Tips and tricks for common inguino-scrotal lumps and bumps in kids

Paediatric inguinal hernias are caused by the persistence of the peritoneal lining as it descends down the inguinal canal, leaving a patent processes vaginalis (PPV), which usually closes by 12 months of age. If the PPV is wide enough, it may allow intra-abdominal contents such as bowel, omentum or ovary, to descend into the inguinal canal or below, resulting in a hernia.

Dr Michael Collin, Paediatric Surgeon, Nedlands

The child will present with an inguinal lump that feels soft and squelchy. To elicit the hernia, asking the child to strain or jump may help demonstrate the bulge if it is not initially present. 

To reduce a hernia, wait until the child is relaxed and use gentle, concentric pressure with both hands and all 10 fingers. This can sometimes require a minute or so of gentle pressure. The hernia may pop out again quickly, but if it remains easily reducible it can be dealt with electively. 

In boys it is important to ensure that the testis is palpable below the hernia (an undescended testis in the inguinal canal can sometimes be mistaken as an irreducible hernia). While an ultrasound can be diagnostic, its surgical use is limited to cases where there is clinical uncertainty.

Irreducible hernias require emergent review, as incarceration and strangulation can compromise both bowel and gonads. Beware overlying skin erythema, abdominal distension with bilious (green) vomiting or an unwell child. 

The requirement to perform contralateral repair for the approximately 5% chance of a contralateral hernia developing should be considered against the risks. Laparoscopy or hernioscopy can assess the contralateral ring to guide this decision, and occasionally laparoscopic repair may be preferable to open repair. 

Fig 1: Hernioscopy (a laparoscope through the inguinal hernia sac into the abdominal cavity to examine the contralateral side) demonstrating bubbles and patency of the contralateral PPV
Fig 2: Laparoscopy demonstrating an intra-abdominal undescended testis sitting near the open ring
Hydrocoeles

The presence of a PPV in a male with only a small opening allows intraperitoneal fluid to drain down into the scrotum surrounding the testes and occurs in 98% of boys at birth. More than 95% of cases will spontaneously resolve by one year of age and so repair should not be considered until well after then. The hydrocoele is often soft and easy to drain. Both testes should be palpated to ensure they are symmetrical. 

Occasionally, a hydrocoele is tense and not drainable, or they can appear as a cystic lesion above the testes but within the cord structures (encysted hydrocoele). In these cases, or if the diagnosis is unclear, imaging with ultrasound may be appropriate. If there is any concern about underlying torsion (especially pain, tenderness or overlying erythema) then the family should be referred urgently with the child fasting to an emergency department with paediatric surgical services. A simple hydrocoele should otherwise be given the chance to resolve spontaneously with consideration for repair if it persists or reappears beyond two years of age.

Undescended testes

While 3% of boys will be born with undescended testes (UDT), a testis may continue to descend towards the base of the scrotum until three months of age, and only one percent of all boys will go on to require repair. It is ideal to repair an UDT soon after six months of age to aid in germ cell maturation and decrease the risks of trauma, torsion and malignancy.

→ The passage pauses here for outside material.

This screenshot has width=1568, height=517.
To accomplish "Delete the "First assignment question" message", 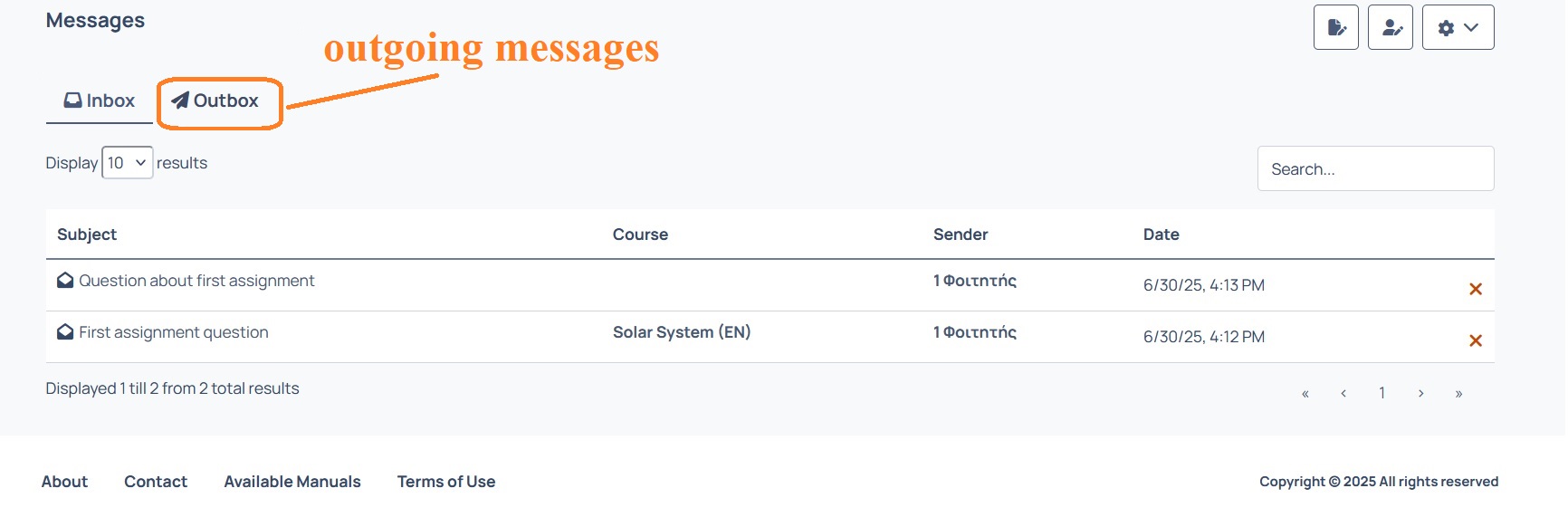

The most common misdiagnosis is retractile testes. All boys have a cremasteric reflex that retracts the testes superiorly when they are cold or threatened (including an examining doctor or ultrasound probe!). In most cases, the testes can be milked down into the scrotum where they should stay without any tension (they shouldn’t spring back up like they are attached to an elastic band). 

The examination involves using two hands and the pulps of all fingertips to gently sweep down over the inguinal region, one hand at a time repeatedly, from superior-laterally towards the scrotum until the testis is felt or delivered into the scrotum (using soap or lubricant can help this technique). If a testis is quite retractile annual review is recommended as there is a 5% chance that it may ‘ascend’ and become maldescended needing repair. 

An impalpable testis may be intrabdominal, or may have undergone a perinatal torsion event, and elective surgical review and intervention will likely be required.

Key messages
  • The diagnosis for common inguino-scrotal pathologies in children is usually made clinically
  • The timing and age for referral and surgical correction depends on the indication, with some conditions able to be initially observed for resolution
  • Beware the tender testes (either scrotal or inguinal), especially with erythema, that may be a torsion event and need urgent review and management by a surgeon.